No quiero significar que los marcianos adultos fuesen innecesaria e intencionalmente crueles con los jóvenes, pero la suya es una lucha dura y penosa por la subsistencia, sobre un planeta que se está muriendo. Sus recursos naturales han mermado hasta tal punto que el sostener cada nueva vida significa un gravamen más para la comunidad en la que han sido arrojados.
Por medio de una cuidadosa selección, educan solamente a los especímenes más fuertes de cada especie, y con una previsión casi sobrenatural regulan el promedio de nacimientos simplemente para compensar las pérdidas por muerte.
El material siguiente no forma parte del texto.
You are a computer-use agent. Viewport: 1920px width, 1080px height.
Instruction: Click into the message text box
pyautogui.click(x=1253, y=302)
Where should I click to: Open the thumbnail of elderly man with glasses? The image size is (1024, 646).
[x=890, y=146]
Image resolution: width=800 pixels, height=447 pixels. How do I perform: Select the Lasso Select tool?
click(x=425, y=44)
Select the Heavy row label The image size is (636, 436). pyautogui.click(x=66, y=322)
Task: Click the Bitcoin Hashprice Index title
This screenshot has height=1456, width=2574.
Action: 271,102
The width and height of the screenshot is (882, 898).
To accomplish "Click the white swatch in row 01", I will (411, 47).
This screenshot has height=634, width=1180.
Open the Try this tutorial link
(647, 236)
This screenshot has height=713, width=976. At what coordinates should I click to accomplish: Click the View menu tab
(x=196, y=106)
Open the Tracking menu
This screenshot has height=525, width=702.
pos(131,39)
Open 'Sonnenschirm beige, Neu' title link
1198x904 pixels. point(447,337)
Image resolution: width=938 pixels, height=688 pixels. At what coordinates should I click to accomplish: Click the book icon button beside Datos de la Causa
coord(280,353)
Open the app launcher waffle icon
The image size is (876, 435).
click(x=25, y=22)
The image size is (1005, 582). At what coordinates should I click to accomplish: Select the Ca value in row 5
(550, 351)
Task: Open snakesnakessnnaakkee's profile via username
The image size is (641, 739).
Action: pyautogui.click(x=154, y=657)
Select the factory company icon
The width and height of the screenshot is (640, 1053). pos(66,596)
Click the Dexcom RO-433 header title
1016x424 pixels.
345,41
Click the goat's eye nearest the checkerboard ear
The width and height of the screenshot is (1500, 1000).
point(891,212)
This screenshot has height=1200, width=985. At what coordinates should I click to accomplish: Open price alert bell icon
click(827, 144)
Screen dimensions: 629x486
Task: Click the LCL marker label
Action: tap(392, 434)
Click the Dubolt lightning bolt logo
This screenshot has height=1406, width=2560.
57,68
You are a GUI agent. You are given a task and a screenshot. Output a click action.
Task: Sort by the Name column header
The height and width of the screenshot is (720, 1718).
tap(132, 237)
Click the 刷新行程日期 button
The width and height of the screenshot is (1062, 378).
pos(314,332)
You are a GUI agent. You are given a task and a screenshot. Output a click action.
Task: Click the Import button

Cada mujer marciana adulta produce alrededor de trece huevos por año, y aquellos que llenan las exigencias de tamaño y peso específico son escondidos en el hueco de alguna cueva subterránea donde la temperatura es demasiado baja para la incubación. Cada año estos huevos son cuidadosamente examinados por un consejo de veinte jefes, y todos, salvo cien de los más perfectos, son destruidos de cada reserva anual. Al fin de cinco años, cerca de quinientos huevos casi perfectos han sido seleccionados de entre los miles producidos. Estos son entonces colocados en las incubadoras casi herméticas para que empollen con los rayos solares durante de un período de otros cinco años. La empolladura que habíamos presenciado ese día era un proceso bastante representativo de los de este tipo. Salvo el uno por ciento de estos huevos, todos rompían en dos días. Si los restantes huevos rompieron en algún momento no supimos nada del destino de los pequeños marcianos. No los querían, ya que sus vástagos podrían heredar y transmitir la tendencia a prolongar la incubación y de ese modo echar a perder el sistema que se había mantenido durante siglos y que permitía a los marcianos adultos calcular el tiempo exacto para volver a las incubadoras con un error de más o menos una hora.